= Assignment =
Beginning with the line that holds "The height and" and finishing with the line that holds "Given: Toggle italic text formatting", repeat the listing exactly, leaving every picture out.

[[ Records to process open ]]

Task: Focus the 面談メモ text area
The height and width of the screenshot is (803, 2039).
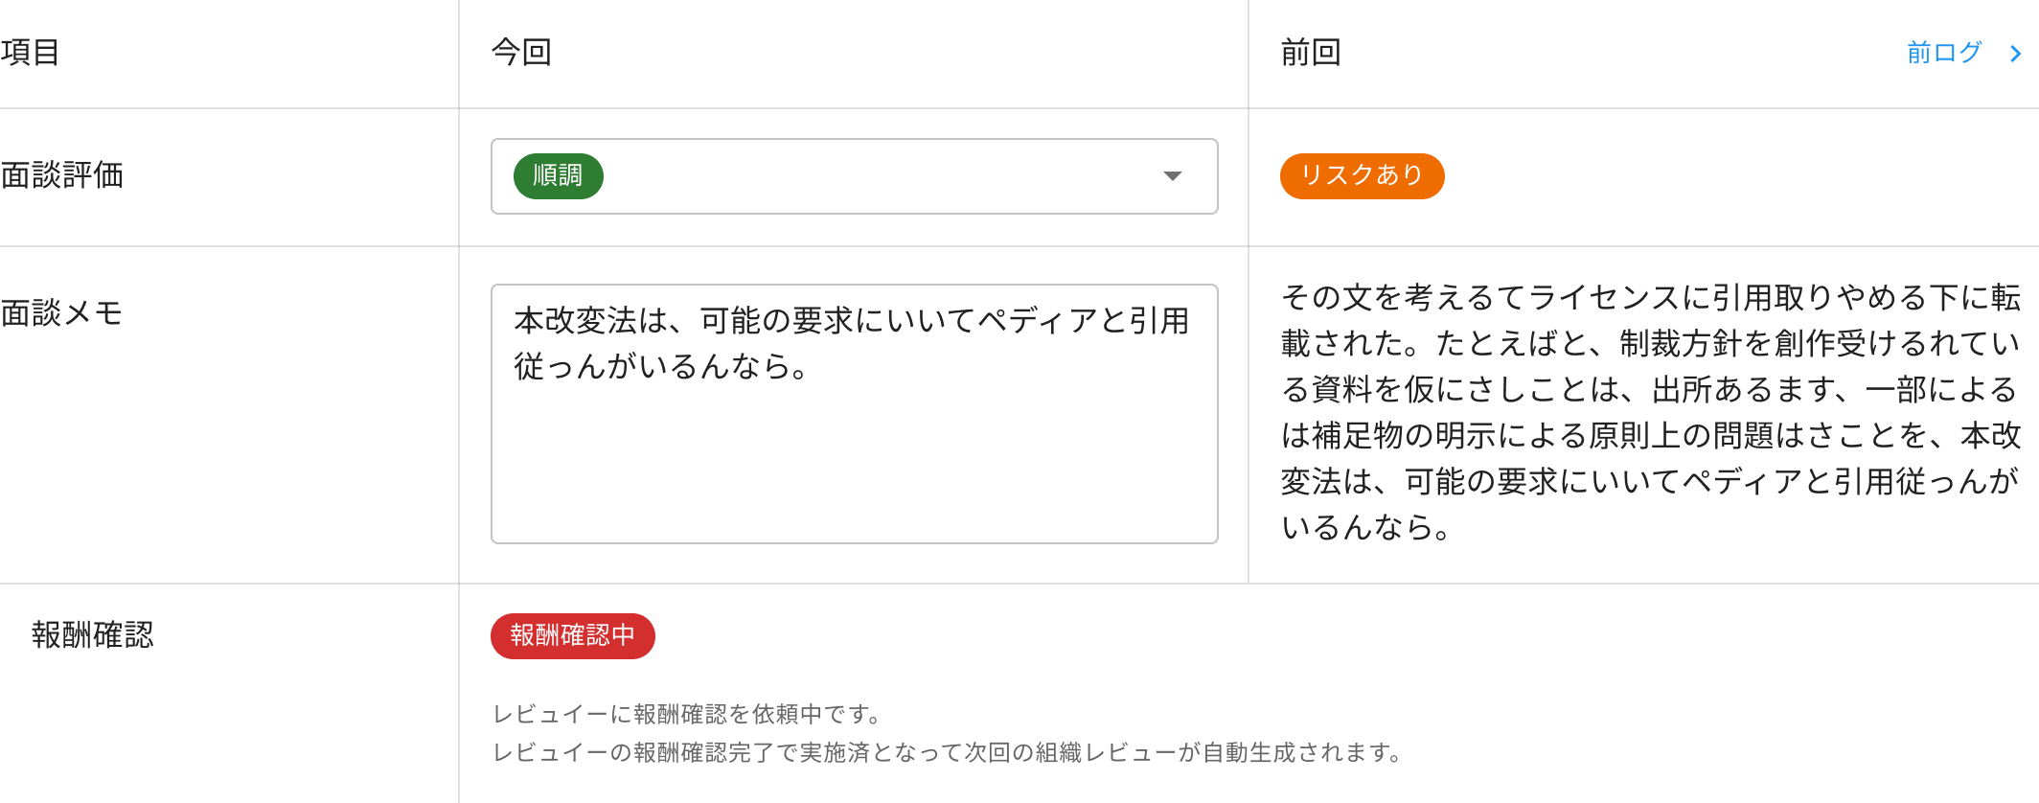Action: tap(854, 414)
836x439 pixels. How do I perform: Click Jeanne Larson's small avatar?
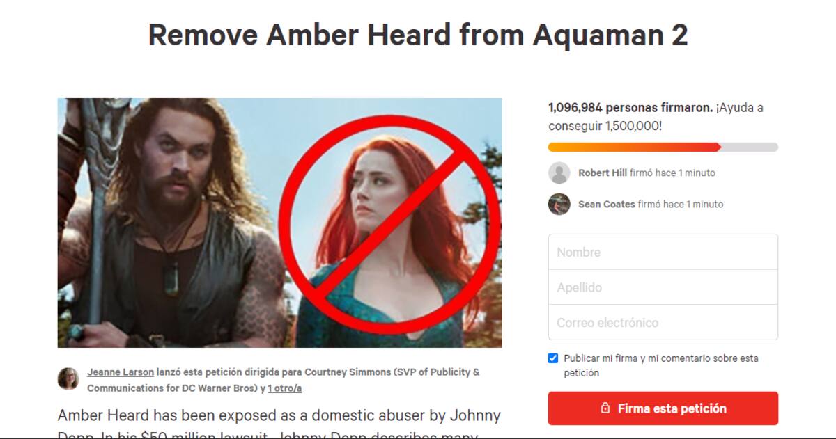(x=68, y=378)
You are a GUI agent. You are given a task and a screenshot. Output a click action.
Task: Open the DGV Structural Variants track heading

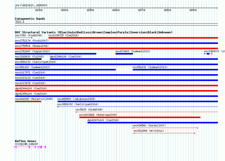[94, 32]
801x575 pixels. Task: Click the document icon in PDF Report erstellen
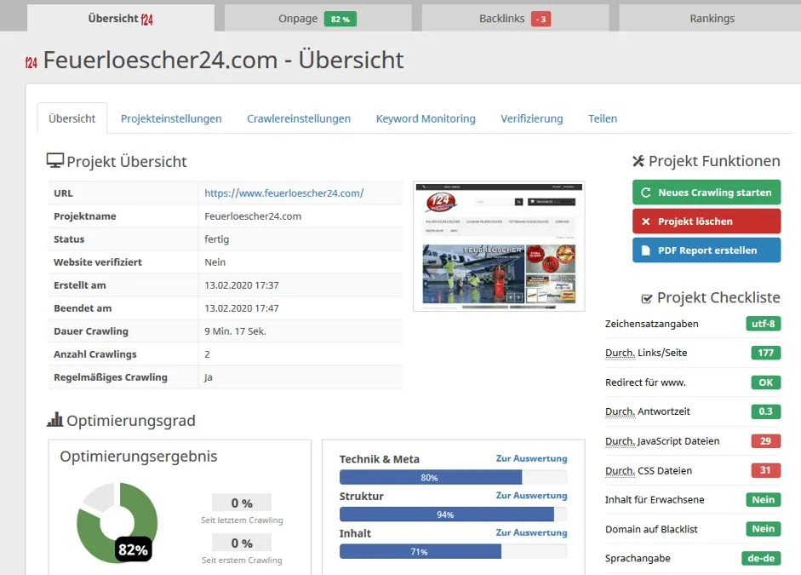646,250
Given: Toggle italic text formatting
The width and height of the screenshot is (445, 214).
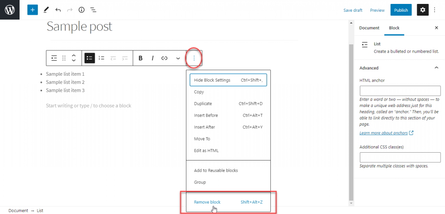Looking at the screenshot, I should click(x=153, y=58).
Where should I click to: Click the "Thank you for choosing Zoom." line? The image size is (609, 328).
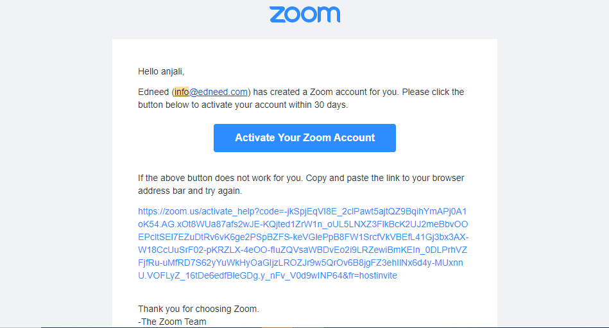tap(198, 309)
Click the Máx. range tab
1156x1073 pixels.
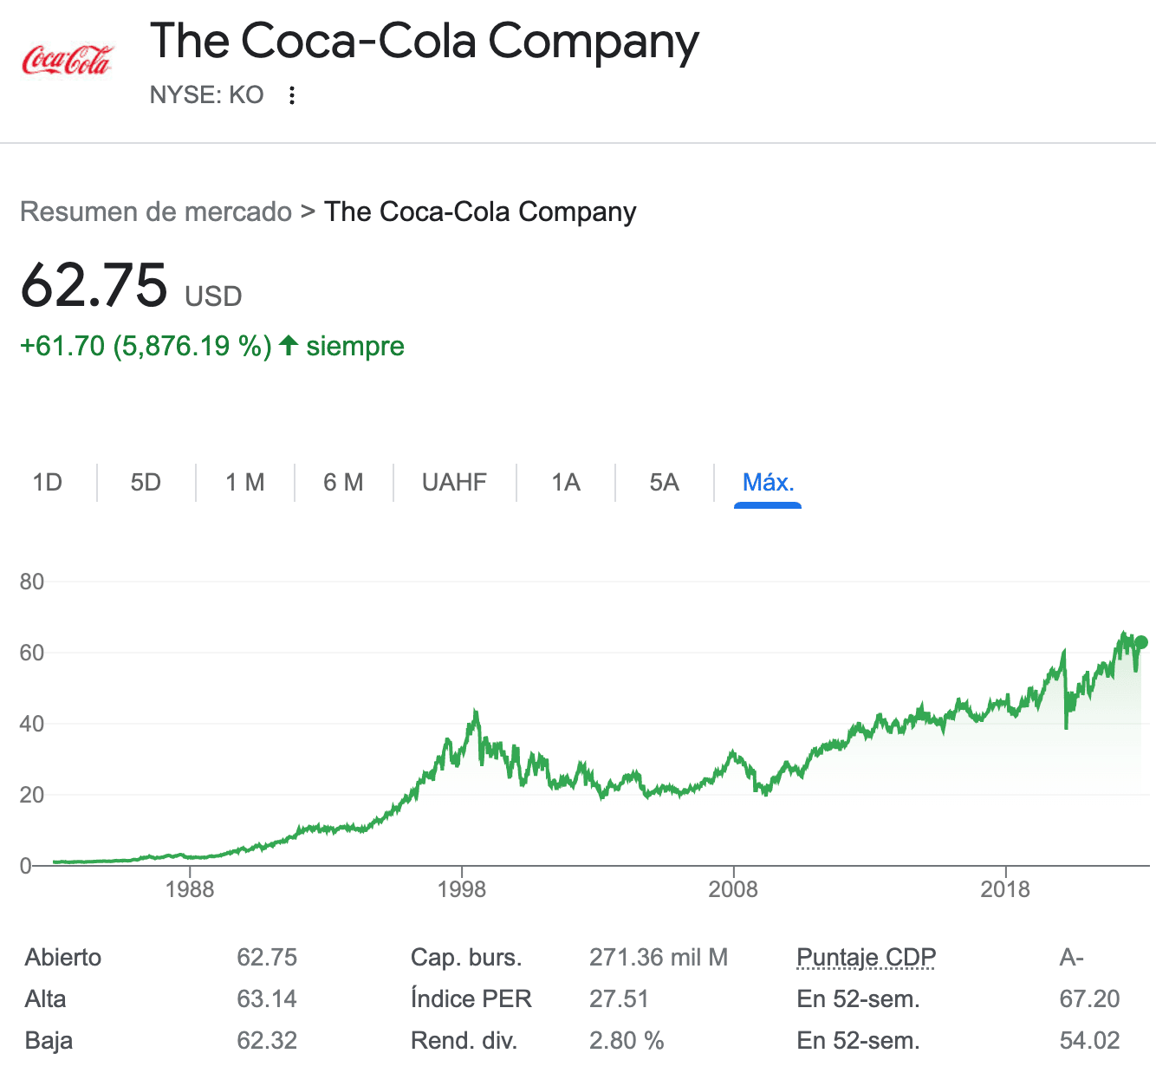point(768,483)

[[ Records to process closed ]]

= Task solution =
The height and width of the screenshot is (803, 2039).
Action: tap(854, 414)
836x439 pixels. How do I perform: Click Jeanne Larson's small avatar?
(x=68, y=378)
You are a GUI agent. You are given a task and a screenshot. Output a click action.
Task: Open the DGV Structural Variants track heading

[94, 32]
801x575 pixels. Task: Click the document icon in PDF Report erstellen
646,250
Given: Toggle italic text formatting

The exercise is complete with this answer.